The Stadtplatz (english: city square) in Wels originated in the 13th century and stretches for about 400 metre in east-west direction, parallel to the river Traun in the south. Here we see ca. 350 metres of the north side of the Stadtplatz between the Ledererturm in the west and the Stadtpfarrkirche in the east. Some of the historic buildings along the square still originate from the 13th century. Running from the square to the north we see the Pfarrgasse left of the church and a bit further left the shopping street Schmidtgasse.
The Ledererturm at the left edge is a landmark of Wels today and the last remaining tower of the former city fortifications. The name goes back to the Lederer (tanning workers), which settled nearby. It’s current shape dates back to the early 17th century. At the right edge we see Wels’ oldest church, the Stadtpfarrkirche, which was mentioned first in 888 (then wooden). It is devoted to the holy Johannes. Left of the centre we see the Stadtbrunnen (city fountain) in the foreground. It is placed in front of the Magistrat building which stands on the south side of the Stadtplatz.
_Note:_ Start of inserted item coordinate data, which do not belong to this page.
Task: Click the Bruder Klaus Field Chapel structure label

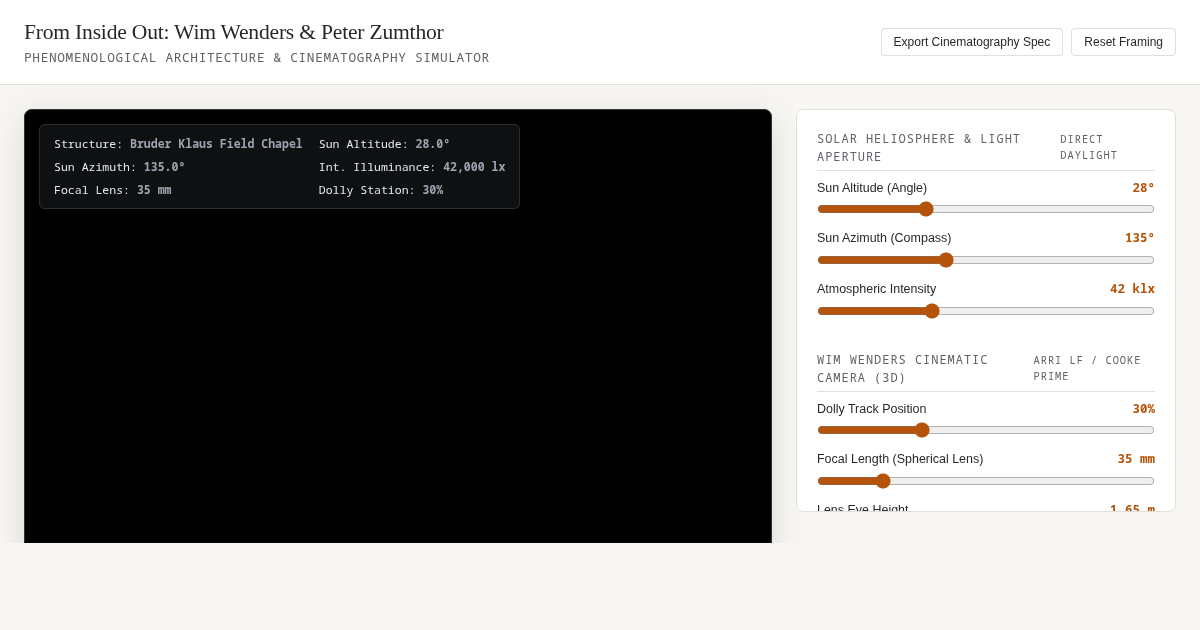Action: [216, 144]
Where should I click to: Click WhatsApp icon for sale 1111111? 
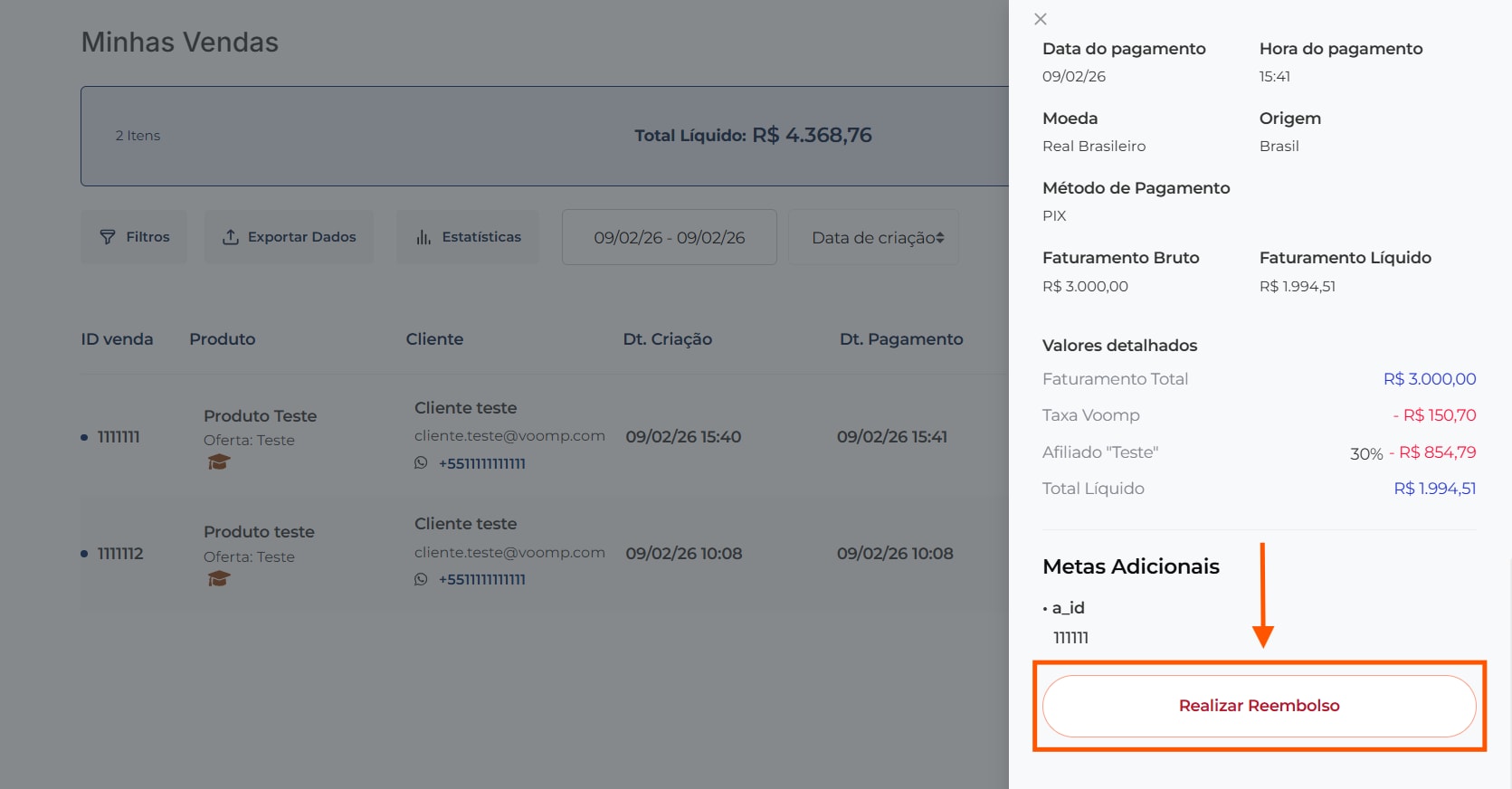(x=421, y=463)
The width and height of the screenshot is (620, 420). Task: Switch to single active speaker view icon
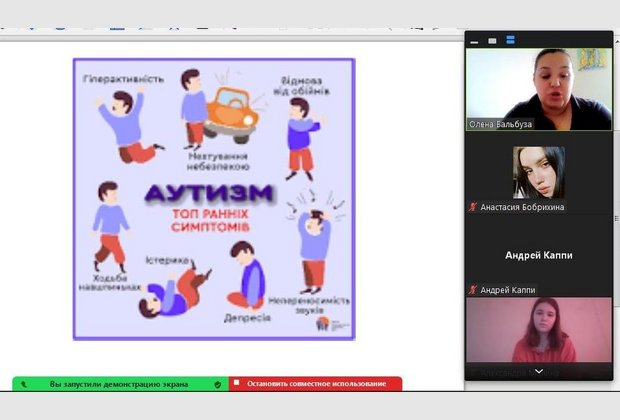(493, 41)
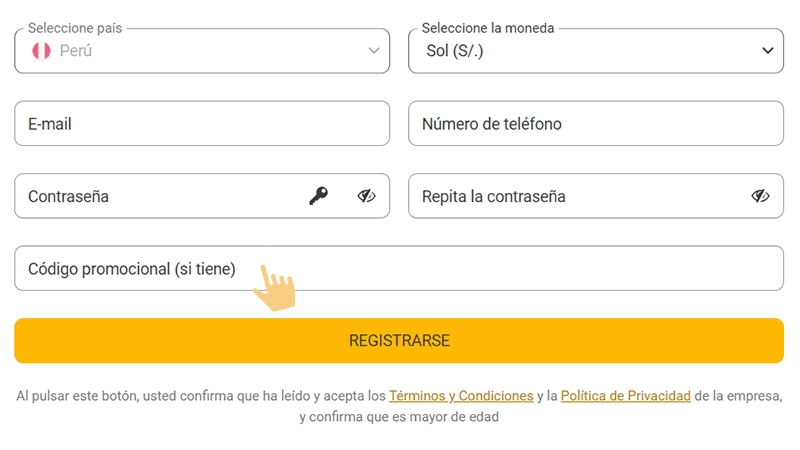
Task: Click the chevron arrow of the currency selector
Action: [768, 51]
Wels itself is already 2.000 years old and was designated a city with the name Ovilava by the Romans which later made it a capital of the province. Similar to most austrian cities, the Stadtplatz was dominating the city structure and hence here the buildings of the influential and rich citizens could be found. This panoramic view of the Stadtplatz was presented in week 6 of our project 101 weeks 101 cities.